Political theorist David Runciman argues that, in democracies, mounds of sand are often made of mountains. The vote count, the constant update of the vote counts, the failed legal challenges, the recounts, the weary effects of the days when politics rules life, Biden’s unspectacular calm, the certification and the College meeting Election will turn this post-election mountain into a mountain of sand like Trump’s. the coup attempt will eventually fail.

Yet Trump has regularly shown us that, in the age of the internet, mountains can also be made from grains of sand. The president’s lies and tweets have turned his presidency into something of a reality television show that has in turn paralyzed, energized or horrified much of the world.

However, the show is in its final season and has not been renewed.

Former New York Mayor Rudy Giuliani, President Donald Trump's personal attorney, talks about the legal challenges for counting votes in Pennsylvania.

John Minchillo / AP

Former New York Mayor Rudy Giuliani, President Donald Trump’s personal attorney, talks about the legal challenges for counting votes in Pennsylvania.

We remember an article that Rebecca Solnit wrote during the first days of the Trump presidency. In it, he clairvoyantly captures the situation Trump finds himself in now.

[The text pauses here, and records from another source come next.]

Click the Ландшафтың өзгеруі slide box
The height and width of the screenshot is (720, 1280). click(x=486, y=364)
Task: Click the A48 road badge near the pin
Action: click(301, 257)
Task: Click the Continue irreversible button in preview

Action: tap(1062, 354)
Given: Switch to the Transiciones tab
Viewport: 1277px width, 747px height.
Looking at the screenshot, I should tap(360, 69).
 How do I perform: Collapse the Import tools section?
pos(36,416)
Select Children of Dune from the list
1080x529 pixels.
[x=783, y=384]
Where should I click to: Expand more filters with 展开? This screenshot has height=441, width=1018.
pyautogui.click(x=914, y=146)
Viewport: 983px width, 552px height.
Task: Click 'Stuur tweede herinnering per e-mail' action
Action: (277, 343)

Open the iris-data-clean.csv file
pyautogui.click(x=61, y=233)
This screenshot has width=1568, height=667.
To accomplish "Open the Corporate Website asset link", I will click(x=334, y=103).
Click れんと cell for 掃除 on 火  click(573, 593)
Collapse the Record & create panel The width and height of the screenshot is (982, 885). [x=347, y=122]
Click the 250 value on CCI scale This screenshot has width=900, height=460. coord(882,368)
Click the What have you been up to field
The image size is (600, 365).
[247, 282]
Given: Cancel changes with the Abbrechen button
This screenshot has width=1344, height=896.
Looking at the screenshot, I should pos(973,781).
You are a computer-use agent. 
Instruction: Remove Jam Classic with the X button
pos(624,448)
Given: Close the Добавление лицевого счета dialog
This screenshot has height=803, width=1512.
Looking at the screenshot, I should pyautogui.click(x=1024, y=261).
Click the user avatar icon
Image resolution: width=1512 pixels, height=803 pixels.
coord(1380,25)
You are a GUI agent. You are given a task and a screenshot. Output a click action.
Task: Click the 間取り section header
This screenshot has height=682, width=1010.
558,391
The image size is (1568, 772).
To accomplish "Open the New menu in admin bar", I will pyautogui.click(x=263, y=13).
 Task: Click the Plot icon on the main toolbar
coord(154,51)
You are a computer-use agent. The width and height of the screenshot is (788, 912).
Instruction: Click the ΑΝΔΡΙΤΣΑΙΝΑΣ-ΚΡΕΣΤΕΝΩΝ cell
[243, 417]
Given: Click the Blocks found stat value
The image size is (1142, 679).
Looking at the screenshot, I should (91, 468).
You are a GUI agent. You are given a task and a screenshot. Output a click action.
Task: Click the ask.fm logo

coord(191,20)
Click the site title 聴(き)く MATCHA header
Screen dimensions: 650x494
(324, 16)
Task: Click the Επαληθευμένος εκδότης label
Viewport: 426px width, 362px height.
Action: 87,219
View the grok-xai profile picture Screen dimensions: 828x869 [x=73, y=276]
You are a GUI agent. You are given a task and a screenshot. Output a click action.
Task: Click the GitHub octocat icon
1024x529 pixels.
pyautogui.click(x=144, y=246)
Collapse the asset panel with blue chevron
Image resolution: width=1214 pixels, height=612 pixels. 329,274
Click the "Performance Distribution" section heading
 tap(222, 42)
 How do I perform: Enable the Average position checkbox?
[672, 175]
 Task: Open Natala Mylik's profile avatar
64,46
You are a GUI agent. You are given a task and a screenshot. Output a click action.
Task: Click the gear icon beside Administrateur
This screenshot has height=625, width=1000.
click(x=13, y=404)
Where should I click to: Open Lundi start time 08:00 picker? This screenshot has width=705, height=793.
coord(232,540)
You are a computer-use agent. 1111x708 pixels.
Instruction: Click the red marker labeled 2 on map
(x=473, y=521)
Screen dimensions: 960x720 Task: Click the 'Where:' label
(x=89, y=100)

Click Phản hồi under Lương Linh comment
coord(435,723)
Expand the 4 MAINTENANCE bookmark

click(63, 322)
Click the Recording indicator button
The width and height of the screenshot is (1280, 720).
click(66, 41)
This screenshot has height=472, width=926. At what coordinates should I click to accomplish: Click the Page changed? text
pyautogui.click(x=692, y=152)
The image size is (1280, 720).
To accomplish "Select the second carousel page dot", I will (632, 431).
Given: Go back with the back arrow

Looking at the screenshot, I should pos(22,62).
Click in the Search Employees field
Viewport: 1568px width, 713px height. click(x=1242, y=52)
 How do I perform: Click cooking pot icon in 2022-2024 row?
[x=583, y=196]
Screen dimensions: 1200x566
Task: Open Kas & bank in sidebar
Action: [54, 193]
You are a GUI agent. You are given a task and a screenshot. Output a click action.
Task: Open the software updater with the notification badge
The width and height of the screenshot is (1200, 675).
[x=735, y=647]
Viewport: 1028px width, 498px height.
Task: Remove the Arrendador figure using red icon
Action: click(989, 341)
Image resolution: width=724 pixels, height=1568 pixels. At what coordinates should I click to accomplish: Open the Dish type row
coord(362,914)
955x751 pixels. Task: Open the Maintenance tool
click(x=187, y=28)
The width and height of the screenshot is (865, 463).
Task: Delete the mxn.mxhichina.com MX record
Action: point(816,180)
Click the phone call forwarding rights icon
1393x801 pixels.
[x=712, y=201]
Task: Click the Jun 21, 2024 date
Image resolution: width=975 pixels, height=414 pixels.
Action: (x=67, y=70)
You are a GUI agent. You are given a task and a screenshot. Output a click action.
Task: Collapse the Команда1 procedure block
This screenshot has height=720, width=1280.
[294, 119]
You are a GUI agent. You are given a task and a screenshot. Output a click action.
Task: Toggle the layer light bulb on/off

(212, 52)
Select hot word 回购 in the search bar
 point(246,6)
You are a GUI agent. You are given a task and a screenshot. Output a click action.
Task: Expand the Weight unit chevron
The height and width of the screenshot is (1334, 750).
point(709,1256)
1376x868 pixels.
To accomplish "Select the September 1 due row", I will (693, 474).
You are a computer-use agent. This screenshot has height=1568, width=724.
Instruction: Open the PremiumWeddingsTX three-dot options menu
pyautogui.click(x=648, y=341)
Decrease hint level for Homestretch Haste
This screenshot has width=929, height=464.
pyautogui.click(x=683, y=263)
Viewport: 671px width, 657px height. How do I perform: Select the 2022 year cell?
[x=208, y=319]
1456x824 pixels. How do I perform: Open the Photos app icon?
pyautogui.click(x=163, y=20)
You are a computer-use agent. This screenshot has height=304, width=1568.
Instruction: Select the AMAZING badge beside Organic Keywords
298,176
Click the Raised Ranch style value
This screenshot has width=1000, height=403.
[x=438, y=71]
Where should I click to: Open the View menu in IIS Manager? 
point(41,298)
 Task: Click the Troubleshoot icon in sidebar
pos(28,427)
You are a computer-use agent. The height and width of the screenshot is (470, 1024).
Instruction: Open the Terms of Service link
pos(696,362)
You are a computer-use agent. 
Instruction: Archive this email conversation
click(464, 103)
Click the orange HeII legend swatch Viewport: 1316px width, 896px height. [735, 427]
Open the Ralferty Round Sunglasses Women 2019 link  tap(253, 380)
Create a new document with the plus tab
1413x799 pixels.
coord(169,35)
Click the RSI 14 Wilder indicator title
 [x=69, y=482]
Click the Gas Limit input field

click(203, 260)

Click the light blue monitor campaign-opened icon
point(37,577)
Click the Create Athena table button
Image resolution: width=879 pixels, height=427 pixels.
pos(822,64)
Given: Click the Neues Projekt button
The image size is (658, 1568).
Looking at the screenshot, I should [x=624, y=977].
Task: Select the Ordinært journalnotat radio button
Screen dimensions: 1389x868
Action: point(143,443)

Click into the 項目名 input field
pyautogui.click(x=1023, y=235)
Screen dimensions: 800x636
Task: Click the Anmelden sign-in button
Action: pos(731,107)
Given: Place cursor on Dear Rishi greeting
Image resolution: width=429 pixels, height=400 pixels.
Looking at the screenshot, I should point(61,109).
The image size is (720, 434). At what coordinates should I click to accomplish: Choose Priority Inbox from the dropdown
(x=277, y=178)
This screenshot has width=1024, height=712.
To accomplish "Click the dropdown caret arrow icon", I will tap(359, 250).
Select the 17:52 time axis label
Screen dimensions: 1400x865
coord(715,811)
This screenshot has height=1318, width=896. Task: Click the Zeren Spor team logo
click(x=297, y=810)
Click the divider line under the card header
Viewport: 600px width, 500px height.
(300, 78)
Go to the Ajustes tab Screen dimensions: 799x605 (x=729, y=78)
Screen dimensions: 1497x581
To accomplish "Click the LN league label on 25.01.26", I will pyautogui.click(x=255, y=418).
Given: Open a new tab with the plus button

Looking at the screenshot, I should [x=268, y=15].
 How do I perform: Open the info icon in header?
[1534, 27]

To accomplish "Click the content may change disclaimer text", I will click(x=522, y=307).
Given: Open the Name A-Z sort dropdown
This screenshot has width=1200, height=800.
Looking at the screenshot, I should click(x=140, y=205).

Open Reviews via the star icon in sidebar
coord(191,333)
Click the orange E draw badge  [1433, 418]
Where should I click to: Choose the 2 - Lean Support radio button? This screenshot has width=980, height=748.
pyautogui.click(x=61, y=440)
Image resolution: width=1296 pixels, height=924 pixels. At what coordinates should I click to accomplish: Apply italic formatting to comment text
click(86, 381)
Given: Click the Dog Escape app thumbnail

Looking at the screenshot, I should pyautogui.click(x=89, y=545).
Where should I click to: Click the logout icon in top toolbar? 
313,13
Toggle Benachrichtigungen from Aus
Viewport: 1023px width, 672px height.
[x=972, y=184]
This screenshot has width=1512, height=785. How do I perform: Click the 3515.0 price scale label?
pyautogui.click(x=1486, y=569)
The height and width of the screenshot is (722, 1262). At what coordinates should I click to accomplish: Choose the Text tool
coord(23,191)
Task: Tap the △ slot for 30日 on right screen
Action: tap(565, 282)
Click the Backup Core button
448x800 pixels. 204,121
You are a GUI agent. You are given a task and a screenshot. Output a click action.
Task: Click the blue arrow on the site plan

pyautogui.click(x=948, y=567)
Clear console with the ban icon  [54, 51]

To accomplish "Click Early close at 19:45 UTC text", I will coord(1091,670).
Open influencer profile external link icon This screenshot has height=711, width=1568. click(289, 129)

Although his base and a large number of Republicans still support him, Trump has always surrounded himself with loyal supporters reluctant to question their leader’s judgment and authority. This produces a form of isolation created by Trump, a consequence of the man’s temperament and his unwillingness to tolerate uncomfortable truths.

Reflecting on leaders like Trump, Solnit explained: “In the end there is no one else in his world, because when you are not willing to listen to how others feel, what others need, when you don’t care, you are not willing to acknowledge existence. This is how it feels alone at the top.

“It is as if these petty tyrants live in a world without honest mirrors, without others, without gravity, and are protected from the consequences of their failures.”

Of course, sooner or later Trump will realize that the presidency must be vacated. He will have to face the one thing in his life that he has always tried to avoid: defeat. The conversation

Daniel Cooper is a professor at Griffith University and Brendon O’Connor is Associate Professor of American Politics at the Center for American Studies, University of Sydney.

This article is republished from The Conversation under a Creative Commons license. Read the original article.